The system follows a structured workflow. A retriever first identifies the most relevant documents from the dataset based on a user query. The retrieved content is then formatted and injected into an augmented prompt. This enriched prompt is finally passed to the language model to generate a grounded response.

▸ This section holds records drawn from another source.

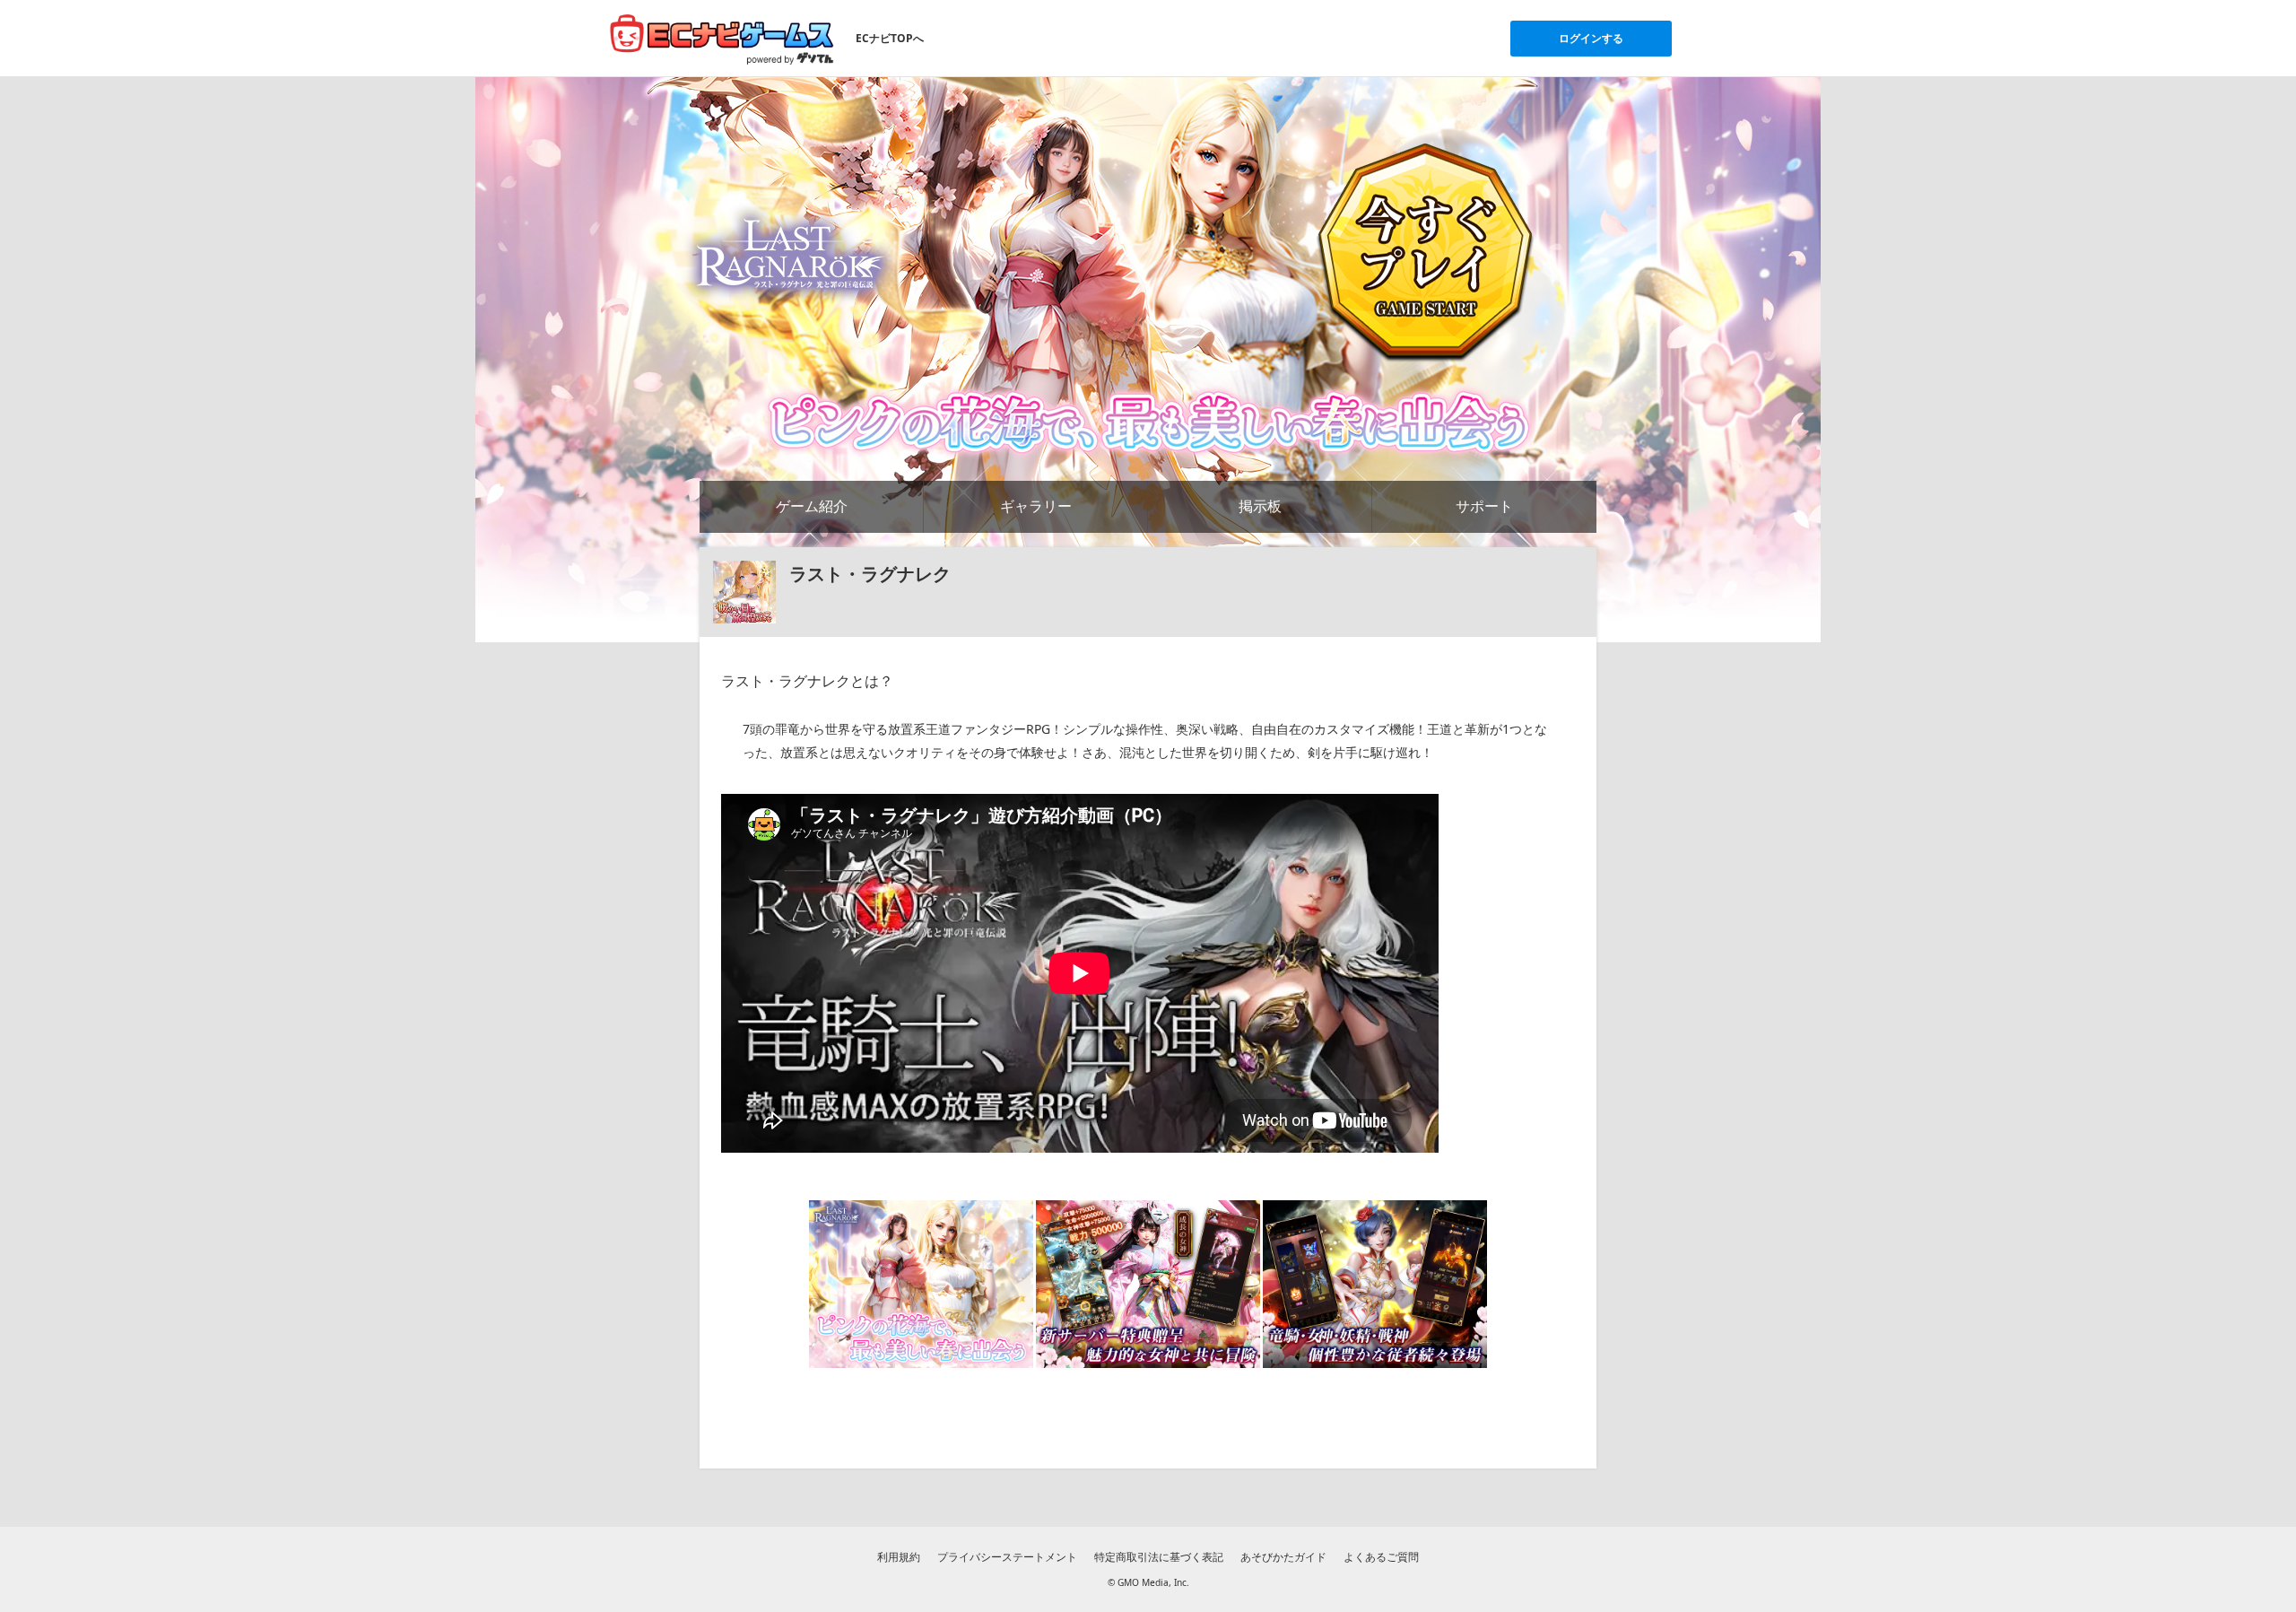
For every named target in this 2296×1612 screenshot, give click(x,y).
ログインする (1591, 38)
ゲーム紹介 (812, 506)
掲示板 (1260, 506)
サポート (1484, 506)
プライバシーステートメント (1007, 1556)
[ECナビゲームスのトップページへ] (722, 38)
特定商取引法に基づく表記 (1158, 1556)
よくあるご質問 (1381, 1556)
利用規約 (898, 1556)
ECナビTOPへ (890, 38)
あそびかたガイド (1283, 1556)
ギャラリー (1036, 506)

To evaluate the impact of retrieval, responses generated with the RAG pipeline are compared against responses produced without additional retrieved context. This comparison highlights how external knowledge influences factual accuracy and relevance in the model’s output.

<a id='1-2'></a>
### 1.2 Importing the necessary libraries

In [2]:
import os
import sys
from pathlib import Path
sys.path.extend([
    str(Path.cwd().parent),
    str(Path.cwd().parent / "src"),
])
import data
from sentence_transformers import SentenceTransformer
import bm25s
from utils.formatting import (
    pprint_json,
    read_dataframe,
    format_relevant_data,
)
from utils.rag_core import (
    query_news,
    build_embeddings_joblib,
    retrieve,
    get_relevant_data,
    generate_final_prompt,
    generate_with_single_input,
    generate_with_multiple_input,
    llm_call,
    display_widget,
)

<a id='2'></a>
## 2 - Loading the dataset

In [3]:
NEWS_DATA = read_dataframe(path=os.path.join(os.path.dirname(data.__file__), "news_data_dedup.csv"))

In [4]:
pprint_json(NEWS_DATA[9:11])

[
  {
    "guid": "5dae28f191cfd1047f67c409e616fc3f",
    "title": "Paris's Moulin Rouge loses windmill sails overnight",
    "description": "The cause of the sails' collapse from the roof of the world famous cabaret club is not yet clear.",
    "venue": "BBC",
    "url": "https://www.bbc.co.uk/news/world-europe-68895836",
    "published_at": "2024-04-25",
    "updated_at": "2024-04-26"
  },
  {
    "guid": "d2c3ff79d4e068911d05416ca061cd51",
    "title": "Ukraine uses longer-range US missiles for first time",
    "description": "Missiles secretly delivered this month have been used to strike Russian targets in Crimea, US media say.",
    "venue": "BBC",
    "url": "https://www.bbc.co.uk/news/world-europe-68893196",
    "published_at": "2024-04-25",
    "updated_at": "2024-04-26"
  }
]


Important fields are `title`, `description`, `url` and `published_at`. These fields will give good information to the LLM to answer the majority of questions with good enough data.

In [5]:
indices = [3, 6, 9]
pprint_json(query_news(indices=indices, dataset=NEWS_DATA))

[
  {
    "guid": "e696224ac208878a5cec8bdc9f97c632",
    "title": "Europe risks dying and faces big decisions - Macron",
    "venue": "BBC",
    "url": "https://www.bbc.co.uk/news/world-europe-68898887",
    "published_at": "2024-04-25",
    "updated_at": "2024-04-26"
  },
  {
    "guid": "4f585bad8f61b715fbafe2f022ab0ae8",
    "title": "Supreme Court divided on whether Trump has immunity",
    "description": "The justices discussed immunity, coups, pardons, Operation Mongoose - and the future of democracy.",
    "venue": "BBC",
    "url": "https://www.bbc.co.uk/news/world-us-canada-68901817",
    "published_at": "2024-04-25",
    "updated_at": "2024-04-26"
  },
  {
    "guid": "5dae28f191cfd1047f67c409e616fc3f",
    "title": "Paris's Moulin Rouge loses windmill sails overnight",
    "description": "The cause of the sails' collapse from the roof of the world famous cabaret club is not yet clear.",
    "venue": "BBC",
    "url": "https://www.bbc.co.uk/news/world-europe-68895836",
    "

<a id='3'></a>
## 3 - Embedding generation

<a id='3-1'></a> 
### 3.1 Loading the Embedding Model

In [6]:
model = SentenceTransformer("BAAI/bge-base-en-v1.5")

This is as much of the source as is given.